* What the task asks: Read through the listing and copy every line that contains the word "computer".

◆ ◆ ◆ ◆

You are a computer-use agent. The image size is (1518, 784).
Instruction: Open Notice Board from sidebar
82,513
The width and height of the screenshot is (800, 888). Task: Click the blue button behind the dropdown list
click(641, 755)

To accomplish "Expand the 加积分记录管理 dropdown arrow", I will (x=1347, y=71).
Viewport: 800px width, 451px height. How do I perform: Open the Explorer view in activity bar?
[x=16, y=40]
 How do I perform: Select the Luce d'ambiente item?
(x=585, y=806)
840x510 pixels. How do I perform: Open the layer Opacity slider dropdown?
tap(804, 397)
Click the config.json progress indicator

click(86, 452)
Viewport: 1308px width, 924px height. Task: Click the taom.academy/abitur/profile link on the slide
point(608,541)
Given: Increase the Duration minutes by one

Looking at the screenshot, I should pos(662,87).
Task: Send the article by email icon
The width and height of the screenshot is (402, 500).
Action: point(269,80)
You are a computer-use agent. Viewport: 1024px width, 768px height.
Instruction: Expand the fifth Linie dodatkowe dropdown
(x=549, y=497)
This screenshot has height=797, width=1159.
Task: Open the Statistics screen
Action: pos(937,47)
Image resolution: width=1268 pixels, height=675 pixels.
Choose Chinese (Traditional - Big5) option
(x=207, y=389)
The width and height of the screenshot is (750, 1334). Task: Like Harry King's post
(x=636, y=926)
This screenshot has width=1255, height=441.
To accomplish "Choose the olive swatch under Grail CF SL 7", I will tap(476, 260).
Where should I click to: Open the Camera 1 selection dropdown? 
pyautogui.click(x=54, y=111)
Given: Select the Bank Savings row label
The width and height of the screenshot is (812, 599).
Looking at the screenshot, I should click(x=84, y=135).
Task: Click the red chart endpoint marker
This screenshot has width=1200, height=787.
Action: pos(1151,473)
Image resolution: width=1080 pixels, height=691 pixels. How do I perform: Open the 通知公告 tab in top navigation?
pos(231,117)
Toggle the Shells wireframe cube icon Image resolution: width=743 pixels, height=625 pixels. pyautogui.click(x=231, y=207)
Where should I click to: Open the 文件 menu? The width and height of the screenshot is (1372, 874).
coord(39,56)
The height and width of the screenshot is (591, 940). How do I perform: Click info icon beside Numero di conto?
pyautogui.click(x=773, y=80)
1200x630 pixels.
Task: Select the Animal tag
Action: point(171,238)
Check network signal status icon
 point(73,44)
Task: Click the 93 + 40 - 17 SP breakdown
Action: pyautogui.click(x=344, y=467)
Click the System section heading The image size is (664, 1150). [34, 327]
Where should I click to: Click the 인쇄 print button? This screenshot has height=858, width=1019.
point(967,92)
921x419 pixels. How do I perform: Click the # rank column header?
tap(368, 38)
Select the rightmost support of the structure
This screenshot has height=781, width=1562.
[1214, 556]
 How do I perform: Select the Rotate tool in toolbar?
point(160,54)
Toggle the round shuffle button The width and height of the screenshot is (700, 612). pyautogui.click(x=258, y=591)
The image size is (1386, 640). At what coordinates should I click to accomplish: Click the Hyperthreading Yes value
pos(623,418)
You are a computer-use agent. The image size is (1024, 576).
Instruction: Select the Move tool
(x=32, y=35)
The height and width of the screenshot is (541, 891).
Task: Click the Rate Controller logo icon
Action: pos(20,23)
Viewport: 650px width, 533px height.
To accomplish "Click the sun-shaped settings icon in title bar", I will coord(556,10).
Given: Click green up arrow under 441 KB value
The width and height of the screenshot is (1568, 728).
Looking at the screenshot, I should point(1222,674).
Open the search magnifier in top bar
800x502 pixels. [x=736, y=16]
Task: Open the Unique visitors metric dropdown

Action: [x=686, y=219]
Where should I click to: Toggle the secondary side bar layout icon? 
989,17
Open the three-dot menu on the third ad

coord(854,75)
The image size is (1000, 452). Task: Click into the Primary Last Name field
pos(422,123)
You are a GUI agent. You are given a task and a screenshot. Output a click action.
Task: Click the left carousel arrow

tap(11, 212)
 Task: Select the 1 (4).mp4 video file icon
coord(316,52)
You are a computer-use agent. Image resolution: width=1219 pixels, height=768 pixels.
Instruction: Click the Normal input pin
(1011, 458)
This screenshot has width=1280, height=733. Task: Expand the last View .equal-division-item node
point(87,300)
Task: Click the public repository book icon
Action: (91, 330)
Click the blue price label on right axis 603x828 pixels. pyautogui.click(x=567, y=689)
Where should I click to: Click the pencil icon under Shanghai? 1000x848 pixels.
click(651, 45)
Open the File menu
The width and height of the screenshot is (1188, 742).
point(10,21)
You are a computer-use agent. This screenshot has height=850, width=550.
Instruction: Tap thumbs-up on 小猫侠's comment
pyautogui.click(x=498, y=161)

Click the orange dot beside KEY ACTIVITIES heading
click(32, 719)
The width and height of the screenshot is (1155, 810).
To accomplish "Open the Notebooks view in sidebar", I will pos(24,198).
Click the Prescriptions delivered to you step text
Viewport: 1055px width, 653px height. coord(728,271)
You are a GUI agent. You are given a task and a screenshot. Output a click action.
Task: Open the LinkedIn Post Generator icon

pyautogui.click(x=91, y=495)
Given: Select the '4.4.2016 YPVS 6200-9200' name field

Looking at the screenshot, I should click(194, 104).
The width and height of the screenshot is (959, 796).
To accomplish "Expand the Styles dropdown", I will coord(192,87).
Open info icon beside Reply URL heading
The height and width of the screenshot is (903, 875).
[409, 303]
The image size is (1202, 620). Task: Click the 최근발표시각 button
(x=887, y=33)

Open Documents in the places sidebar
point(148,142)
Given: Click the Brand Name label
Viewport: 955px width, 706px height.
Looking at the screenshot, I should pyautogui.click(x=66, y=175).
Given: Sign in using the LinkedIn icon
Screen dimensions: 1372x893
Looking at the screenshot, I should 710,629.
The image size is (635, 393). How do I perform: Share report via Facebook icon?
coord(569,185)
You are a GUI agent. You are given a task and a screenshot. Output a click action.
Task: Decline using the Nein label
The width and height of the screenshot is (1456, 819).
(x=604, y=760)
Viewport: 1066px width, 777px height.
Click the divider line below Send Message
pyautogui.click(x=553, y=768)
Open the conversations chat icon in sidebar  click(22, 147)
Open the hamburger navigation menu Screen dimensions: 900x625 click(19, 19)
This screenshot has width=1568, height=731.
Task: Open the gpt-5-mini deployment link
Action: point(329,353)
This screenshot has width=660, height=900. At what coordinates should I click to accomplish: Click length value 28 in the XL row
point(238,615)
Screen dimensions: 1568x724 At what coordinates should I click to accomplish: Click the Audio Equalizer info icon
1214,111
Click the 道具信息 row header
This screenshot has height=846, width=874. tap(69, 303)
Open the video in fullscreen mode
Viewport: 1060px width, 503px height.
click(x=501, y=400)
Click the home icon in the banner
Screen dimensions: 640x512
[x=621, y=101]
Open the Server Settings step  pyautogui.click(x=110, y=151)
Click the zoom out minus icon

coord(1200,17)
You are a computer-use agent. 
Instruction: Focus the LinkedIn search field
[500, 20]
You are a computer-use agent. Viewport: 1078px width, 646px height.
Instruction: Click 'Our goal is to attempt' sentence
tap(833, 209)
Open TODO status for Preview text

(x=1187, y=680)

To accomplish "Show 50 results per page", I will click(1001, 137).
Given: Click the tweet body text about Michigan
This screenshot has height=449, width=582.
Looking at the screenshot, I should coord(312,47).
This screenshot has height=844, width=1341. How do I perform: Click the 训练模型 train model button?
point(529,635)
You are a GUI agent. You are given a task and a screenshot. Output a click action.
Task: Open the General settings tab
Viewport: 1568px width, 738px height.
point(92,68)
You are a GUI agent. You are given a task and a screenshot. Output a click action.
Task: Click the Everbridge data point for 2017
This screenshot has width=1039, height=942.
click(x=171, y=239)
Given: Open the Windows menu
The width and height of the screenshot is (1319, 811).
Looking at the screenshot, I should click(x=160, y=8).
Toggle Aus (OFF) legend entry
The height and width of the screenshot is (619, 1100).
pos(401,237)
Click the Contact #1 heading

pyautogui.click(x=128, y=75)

◆ ◆ ◆ ◆

* Exercise solution:
You are a computer-use agent. The image size is (1518, 784).
You are a computer-use agent. Viewport: 1024px width, 768px height.
You are a computer-use agent. The image size is (1024, 576).
You are a computer-use agent. Image resolution: width=1219 pixels, height=768 pixels.
You are a computer-use agent. This screenshot has height=850, width=550.
You are a computer-use agent. 
You are a computer-use agent. Viewport: 1078px width, 646px height.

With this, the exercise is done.